===== Data =====

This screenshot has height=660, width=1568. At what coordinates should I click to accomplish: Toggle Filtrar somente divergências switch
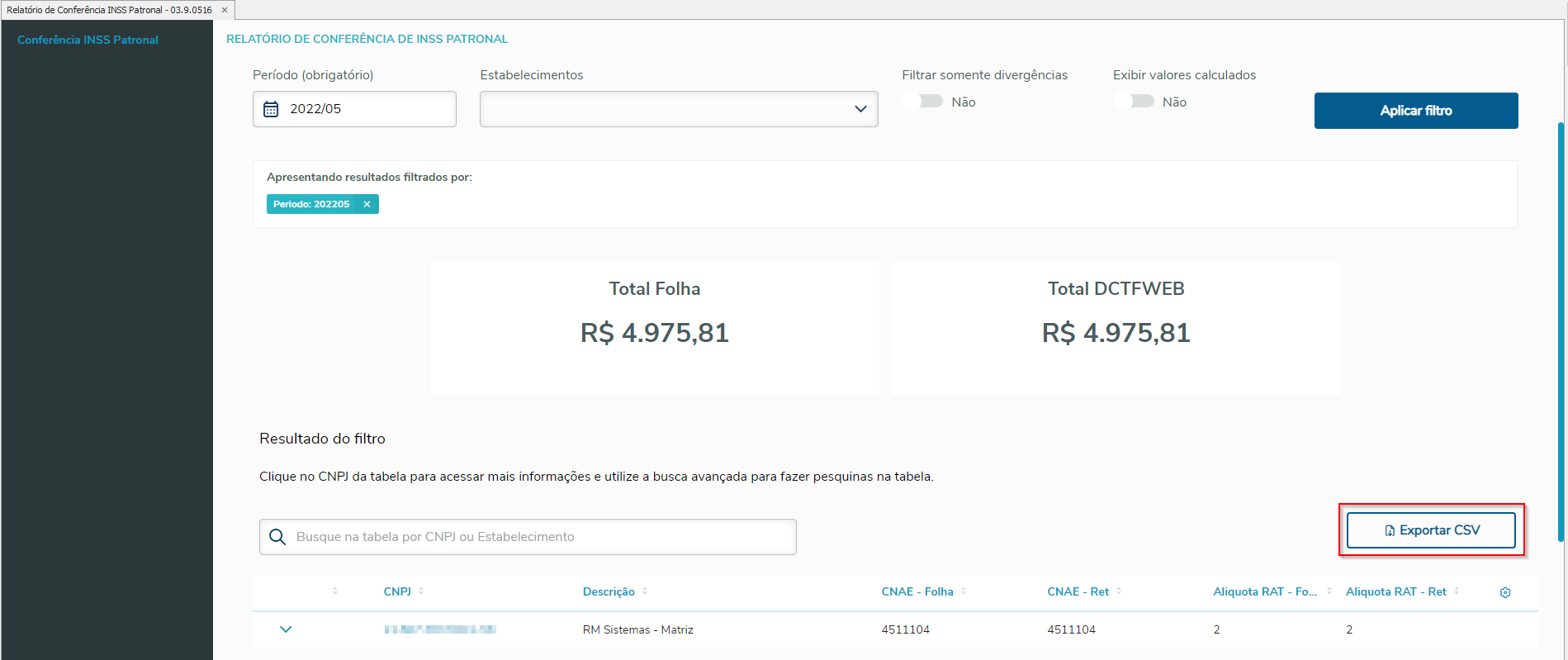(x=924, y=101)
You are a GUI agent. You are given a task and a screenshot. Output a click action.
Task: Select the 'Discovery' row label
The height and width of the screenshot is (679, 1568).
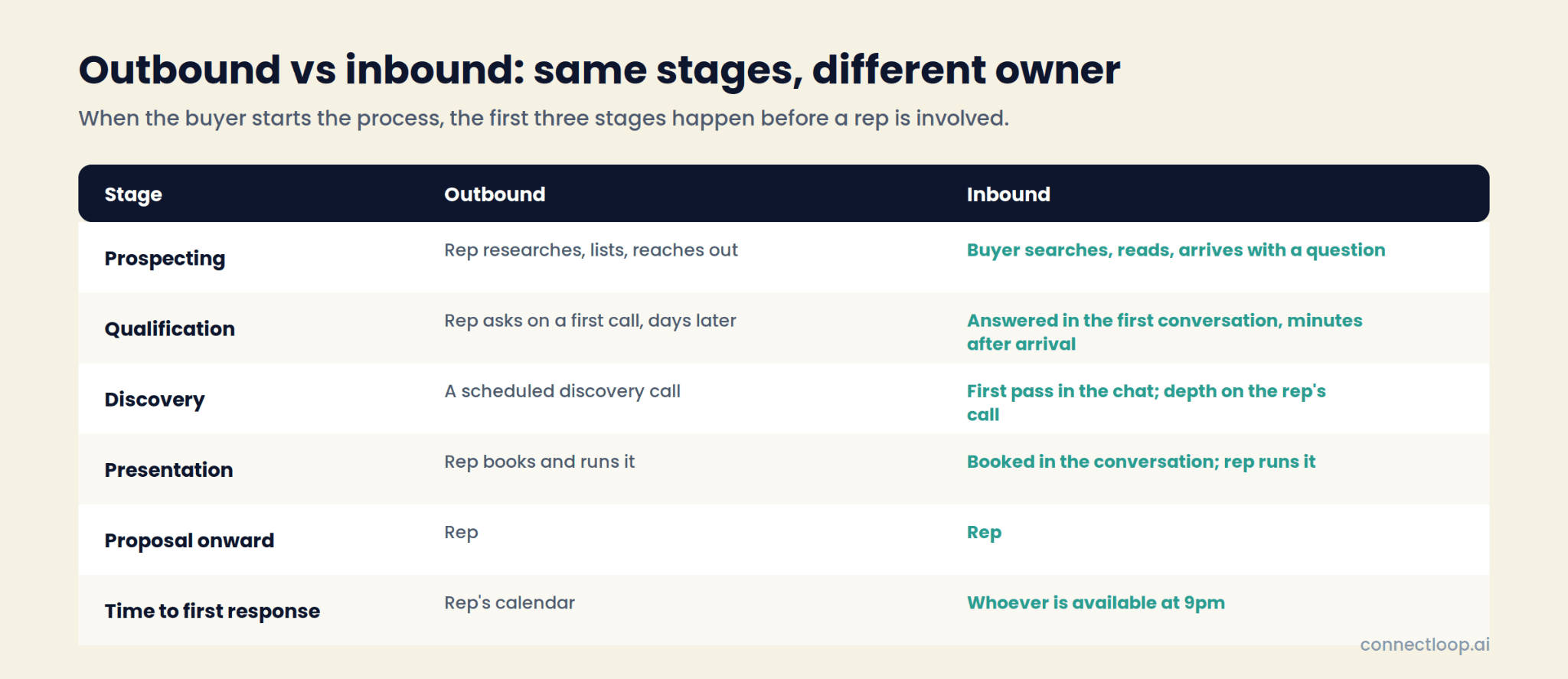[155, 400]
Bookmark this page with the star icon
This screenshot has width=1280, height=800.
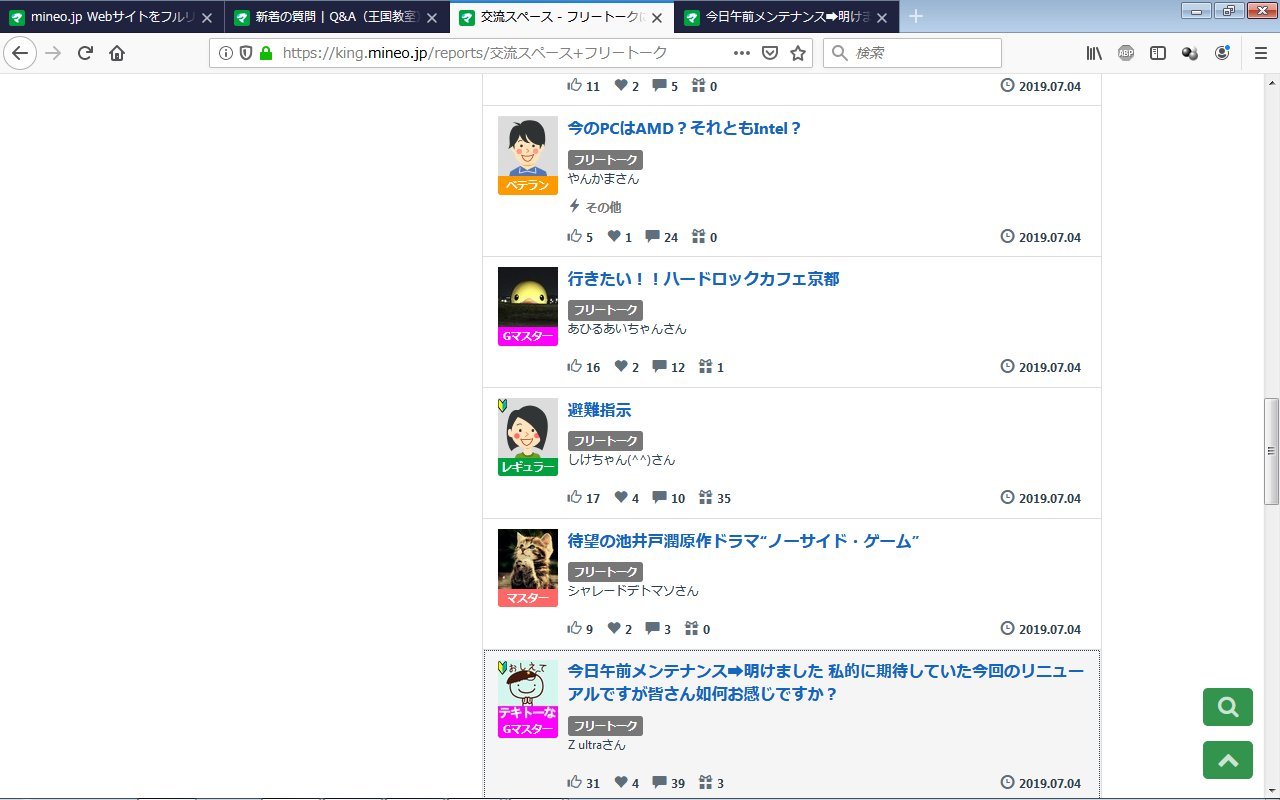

=====

(What this task involves): Would you write out exactly the lines of the data from the one holding "The height and" to the final line, both included, with pictures left out?

(Written solution):
The height and width of the screenshot is (679, 1568).
[155, 400]
Bookmark this page with the star icon
This screenshot has width=1280, height=800.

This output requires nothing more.